After the accident, Farrington reverted back to the same life of drugs and drinking that he’d led before his accident. He tried some sports, but from the viewpoint of someone who’d once had full range of motion in all his limbs, the wheelchair version of many conventional sports paled in comparison.

“I was real athletic before my accident, but for seven years afterward, I didn’t have anything to do, so I was still drinking and doing drugs” Farrington said. “Everything I did before I got hurt that I did well, I didn’t like to do after I got hurt. Like waterskiing for example, I didn’t like it afterward because I would always compare it to what it had been like before.”

Then in 1995, Farrington met Skinner while undergoing rehab at St. Luke’s. Skinner was putting on a wheelchair rugby clinic and got Farrington to try it.

Farrington fell in love with the sport, and his newfound desire to be competitive inspired him to kick his alcohol and drug habit.

“It was my first outlet for real competitiveness after the accident,” Farrington said, “And when Teresa showed me a full contact sport, I loved it. I like to fight, I like football, I was your typical redneck from Lewiston, so the appeal was being competitive.
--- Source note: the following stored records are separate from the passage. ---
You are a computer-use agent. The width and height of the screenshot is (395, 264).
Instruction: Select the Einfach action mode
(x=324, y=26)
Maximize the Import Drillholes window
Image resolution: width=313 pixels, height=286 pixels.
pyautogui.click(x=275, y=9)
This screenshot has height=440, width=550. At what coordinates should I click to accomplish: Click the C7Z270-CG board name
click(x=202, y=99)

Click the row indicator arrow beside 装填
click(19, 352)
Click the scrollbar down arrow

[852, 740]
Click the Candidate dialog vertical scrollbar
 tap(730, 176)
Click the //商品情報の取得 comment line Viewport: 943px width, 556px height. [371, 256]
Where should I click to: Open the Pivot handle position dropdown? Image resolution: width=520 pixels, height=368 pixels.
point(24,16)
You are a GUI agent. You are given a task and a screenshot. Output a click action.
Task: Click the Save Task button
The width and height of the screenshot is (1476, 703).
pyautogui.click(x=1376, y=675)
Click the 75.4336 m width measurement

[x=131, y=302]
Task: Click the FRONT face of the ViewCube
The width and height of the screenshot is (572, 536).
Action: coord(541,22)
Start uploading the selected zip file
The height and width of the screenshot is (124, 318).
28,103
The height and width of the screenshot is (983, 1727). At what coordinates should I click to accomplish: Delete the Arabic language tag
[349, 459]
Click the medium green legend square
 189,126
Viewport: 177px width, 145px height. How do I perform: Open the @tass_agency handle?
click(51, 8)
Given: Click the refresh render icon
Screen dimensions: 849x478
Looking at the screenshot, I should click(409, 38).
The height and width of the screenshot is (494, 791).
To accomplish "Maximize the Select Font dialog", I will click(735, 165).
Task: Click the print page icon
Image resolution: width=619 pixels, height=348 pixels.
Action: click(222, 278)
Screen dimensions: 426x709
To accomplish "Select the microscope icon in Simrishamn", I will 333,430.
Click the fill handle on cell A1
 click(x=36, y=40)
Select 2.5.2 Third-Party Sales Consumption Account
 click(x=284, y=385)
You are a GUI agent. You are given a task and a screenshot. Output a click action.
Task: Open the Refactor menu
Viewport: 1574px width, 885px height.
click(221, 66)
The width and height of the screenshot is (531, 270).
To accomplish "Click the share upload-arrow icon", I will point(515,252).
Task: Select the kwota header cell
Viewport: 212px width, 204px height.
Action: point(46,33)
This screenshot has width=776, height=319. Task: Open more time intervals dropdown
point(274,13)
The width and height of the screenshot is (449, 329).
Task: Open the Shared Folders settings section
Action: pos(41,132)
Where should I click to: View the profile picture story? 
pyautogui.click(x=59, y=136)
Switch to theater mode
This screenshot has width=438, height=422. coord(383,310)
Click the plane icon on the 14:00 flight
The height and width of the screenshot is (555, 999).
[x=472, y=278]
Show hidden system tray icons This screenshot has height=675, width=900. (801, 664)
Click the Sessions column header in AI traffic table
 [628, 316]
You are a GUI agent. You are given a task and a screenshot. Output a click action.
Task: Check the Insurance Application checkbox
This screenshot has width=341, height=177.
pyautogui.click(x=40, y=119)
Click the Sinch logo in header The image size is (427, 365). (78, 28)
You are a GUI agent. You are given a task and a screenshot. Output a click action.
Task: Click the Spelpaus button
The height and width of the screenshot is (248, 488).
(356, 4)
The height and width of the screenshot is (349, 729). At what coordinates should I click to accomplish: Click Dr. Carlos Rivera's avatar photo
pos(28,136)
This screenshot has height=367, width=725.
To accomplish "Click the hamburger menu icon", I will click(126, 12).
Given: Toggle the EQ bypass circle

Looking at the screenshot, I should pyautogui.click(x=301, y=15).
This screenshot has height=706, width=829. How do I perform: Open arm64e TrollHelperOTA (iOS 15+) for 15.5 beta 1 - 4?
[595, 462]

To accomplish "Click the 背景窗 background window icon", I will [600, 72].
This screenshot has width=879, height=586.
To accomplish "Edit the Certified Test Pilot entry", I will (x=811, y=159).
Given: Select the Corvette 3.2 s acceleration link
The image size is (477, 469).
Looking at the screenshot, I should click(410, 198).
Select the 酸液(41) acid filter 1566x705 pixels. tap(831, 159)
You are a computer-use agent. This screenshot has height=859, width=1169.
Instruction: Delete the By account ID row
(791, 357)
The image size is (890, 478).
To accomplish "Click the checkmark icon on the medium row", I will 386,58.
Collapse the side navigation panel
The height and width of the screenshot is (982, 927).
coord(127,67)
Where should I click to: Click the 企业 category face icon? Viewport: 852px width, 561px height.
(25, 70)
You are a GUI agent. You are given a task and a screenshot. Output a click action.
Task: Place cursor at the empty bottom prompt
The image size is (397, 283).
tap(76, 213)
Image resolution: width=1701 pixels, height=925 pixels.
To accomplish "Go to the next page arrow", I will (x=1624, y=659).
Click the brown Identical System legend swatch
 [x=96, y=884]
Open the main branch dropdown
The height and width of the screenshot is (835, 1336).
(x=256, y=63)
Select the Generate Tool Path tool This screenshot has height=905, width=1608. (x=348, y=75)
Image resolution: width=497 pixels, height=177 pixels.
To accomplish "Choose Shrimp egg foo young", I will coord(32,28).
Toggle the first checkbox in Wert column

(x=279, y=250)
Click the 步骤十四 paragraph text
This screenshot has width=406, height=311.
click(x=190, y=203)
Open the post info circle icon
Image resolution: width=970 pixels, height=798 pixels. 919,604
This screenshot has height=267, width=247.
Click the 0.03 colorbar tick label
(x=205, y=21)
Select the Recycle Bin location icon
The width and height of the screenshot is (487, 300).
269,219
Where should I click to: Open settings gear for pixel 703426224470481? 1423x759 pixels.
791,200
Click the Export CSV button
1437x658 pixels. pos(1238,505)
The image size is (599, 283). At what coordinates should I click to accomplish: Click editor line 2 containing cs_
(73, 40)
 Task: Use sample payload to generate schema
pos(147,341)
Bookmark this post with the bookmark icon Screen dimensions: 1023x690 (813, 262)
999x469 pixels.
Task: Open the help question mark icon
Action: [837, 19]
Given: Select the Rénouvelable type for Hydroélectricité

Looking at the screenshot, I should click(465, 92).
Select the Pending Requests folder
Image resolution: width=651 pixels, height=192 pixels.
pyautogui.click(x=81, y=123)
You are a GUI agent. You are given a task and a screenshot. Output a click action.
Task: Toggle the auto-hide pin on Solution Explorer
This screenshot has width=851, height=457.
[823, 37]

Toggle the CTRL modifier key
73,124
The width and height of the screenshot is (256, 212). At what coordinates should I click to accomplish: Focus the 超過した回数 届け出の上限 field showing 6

It’s a fast sport and you hit hard, kinda like ice hockey.”

A recent shoulder injury has cut Farrington’s rugby career short, but he still coaches basketball and rugby for Team St. Luke’s, and in the 12 years that they’ve known each other, he and Skinner have become close friends.

Skinner approached St. Luke’s with the idea of starting Team St. Luke’s in 1995 soon after she moved to Spokane from Atlanta where she’d worked at Shepherd Center, which specialized in the rehabilitation of people with spinal cord injuries.

Right off the bat, Skinner, an occupational therapist by trade, said she was surprised by how few athletic opportunities there were for the physically disabled in Spokane.

“I’d seen in Atlanta just how much sports could do for people with physical disabilities,” Skinner said, who made a trip back to Atlanta from Spokane in 1996 to watch the Paralympics. “I’d seen all these opportunities and the changes that could occur – strength-building and independence and everything.”

Skinner went to St. Luke’s community relations manager Sheryl Brandt, and proposed the idea of starting a competitive sports team for disabled athletes. Over the next few years, she devoted herself entirely to her project and went about securing donations for equipment and getting the word out.

Team St. Luke’s started out as a wheelchair rugby team with five athletes. Today, Team St. Luke’s consists of almost 100 athletes in nine different sports including wheelchair basketball, road racing, powerlifting, swimming, and wheelchair soccer. The team has enjoyed plenty of success this week at the National Junior Disability Championships in Spokane.

Skinner coaches more than four sports and remains an integral part of the team’s day-to-day operations while juggling a full-time job at a rehabilitation services company.

“Every job Teresa’s had over the years, she’s always made sure the job was flexible,” Farrington said. “That’s one of the stipulations of her going in to take the job – that it had to be flexible with their schedule so she could go to tournaments or go to practice with the team. Her life revolves around these sports and these kids.”

From Skinner’s point of view, she’s just doing what makes her happy.

“In just one weekend of traveling you can see a kid change from beginning to end,” Skinner said. “It’s unbelievable. It’s very addicting. And it’s all just from sports.

“It’s extremely powerful in able-bodied people. Multiply that by 10 with these guys. Because they don’t grow up with it, it’s huge what it does. It explodes in their head, and everything is suddenly possible.”